Sometimes you find a book so old and beautiful that it demands to be read. That is how I feel about the beautiful set of 1920s Mark Twains I found recently. They were a steal at $8 a piece and while the leather spines are a bit roughened, it is obvious these have been tucked away on a shelf for a very long time.
They have that perfect old book smell–wood, dust, and yellowed pages. And though I have to be very gentle not to crease or tear the stiff paper, I could not get as much joy out of reading these books on a Kindle. I considered it–to save the brittle book, but I’m glad I proceeded. It has been much more of a pleasure this way.
Life on the Mississippi is the memoir of Mark Twain’s time as a cub pilot on a Mississippi River Steamboat. He looks back (for the most part) fondly on all he had to learn and the adventures he found traipsing up and down the big brown river. Then, later, while making his career as a journalist, he returns under the name “Smith” to see how much has changed since the Civil War.

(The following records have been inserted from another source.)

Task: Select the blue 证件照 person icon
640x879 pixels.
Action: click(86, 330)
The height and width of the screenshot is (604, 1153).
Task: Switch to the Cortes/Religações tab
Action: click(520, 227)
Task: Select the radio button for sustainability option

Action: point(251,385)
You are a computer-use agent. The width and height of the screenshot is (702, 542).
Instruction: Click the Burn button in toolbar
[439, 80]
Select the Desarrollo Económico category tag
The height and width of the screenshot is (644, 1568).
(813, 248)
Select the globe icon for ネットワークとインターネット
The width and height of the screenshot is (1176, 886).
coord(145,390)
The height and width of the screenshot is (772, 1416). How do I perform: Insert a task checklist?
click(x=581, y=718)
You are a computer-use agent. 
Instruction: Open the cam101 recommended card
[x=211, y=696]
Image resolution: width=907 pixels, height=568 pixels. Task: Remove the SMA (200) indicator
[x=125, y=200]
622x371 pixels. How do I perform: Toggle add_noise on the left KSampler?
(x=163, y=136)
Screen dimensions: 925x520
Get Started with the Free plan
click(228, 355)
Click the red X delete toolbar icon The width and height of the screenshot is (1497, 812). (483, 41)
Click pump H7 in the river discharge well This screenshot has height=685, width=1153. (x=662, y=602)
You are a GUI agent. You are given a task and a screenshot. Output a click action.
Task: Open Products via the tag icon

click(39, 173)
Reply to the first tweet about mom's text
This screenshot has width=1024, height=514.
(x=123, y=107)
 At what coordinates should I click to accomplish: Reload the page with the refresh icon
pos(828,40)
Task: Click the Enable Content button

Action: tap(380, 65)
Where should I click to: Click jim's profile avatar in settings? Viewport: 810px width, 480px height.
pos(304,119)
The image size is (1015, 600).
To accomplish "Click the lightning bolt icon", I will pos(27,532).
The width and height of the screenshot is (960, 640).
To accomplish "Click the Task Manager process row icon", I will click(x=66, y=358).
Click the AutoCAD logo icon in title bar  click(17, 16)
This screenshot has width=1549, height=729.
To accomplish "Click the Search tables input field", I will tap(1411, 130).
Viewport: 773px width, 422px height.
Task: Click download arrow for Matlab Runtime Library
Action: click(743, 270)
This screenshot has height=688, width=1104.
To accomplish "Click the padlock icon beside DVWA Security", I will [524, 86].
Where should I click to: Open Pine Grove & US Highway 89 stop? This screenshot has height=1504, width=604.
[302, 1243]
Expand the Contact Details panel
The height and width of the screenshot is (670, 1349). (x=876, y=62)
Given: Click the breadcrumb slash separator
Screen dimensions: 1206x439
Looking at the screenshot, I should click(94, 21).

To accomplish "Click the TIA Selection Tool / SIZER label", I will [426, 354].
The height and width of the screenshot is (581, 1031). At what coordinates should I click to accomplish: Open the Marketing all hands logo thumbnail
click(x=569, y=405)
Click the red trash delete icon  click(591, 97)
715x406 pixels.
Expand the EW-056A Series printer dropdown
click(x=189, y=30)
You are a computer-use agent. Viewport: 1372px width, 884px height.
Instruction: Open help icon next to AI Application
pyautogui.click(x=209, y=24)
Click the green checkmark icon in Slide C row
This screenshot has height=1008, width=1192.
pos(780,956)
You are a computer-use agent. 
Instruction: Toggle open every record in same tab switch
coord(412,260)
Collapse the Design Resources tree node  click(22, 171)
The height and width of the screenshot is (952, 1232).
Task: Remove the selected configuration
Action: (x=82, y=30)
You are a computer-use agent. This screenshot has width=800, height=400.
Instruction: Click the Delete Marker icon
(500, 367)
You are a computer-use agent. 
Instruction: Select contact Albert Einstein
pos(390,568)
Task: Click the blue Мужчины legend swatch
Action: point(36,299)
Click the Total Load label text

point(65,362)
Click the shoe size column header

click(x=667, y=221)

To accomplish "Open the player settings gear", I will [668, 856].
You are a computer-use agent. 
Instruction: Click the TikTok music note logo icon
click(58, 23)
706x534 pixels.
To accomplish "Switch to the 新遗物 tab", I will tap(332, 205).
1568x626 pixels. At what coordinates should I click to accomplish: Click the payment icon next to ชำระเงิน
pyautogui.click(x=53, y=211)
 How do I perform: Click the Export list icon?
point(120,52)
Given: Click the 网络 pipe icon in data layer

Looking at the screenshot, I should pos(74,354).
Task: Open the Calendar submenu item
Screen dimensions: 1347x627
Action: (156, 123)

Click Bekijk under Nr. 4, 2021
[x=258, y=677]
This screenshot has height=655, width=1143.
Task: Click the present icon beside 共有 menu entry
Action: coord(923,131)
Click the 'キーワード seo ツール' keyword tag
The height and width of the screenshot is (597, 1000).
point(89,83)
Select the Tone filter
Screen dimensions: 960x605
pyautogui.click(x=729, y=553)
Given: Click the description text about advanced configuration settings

The only other book I’ve read by Mark Twain is Huckleberry Finn, and the dialect in that one is so hard to follow–which is why I haven’t yet read Tom Sawyer. This book is so much different than that. It’s heartfelt, and funny. You get a ton of different voices from all the different people young Samuel Clemens met in his travels. You’ll even find out exactly where his pen name was borne and what it means. This is a lovely, old-fashioned (though it was quite modern at the time–the first manuscript submitted to a publisher that was typewritten) memoir from one of our best American story-tellers. I’m glad I read it, as it will set the stage for his other books.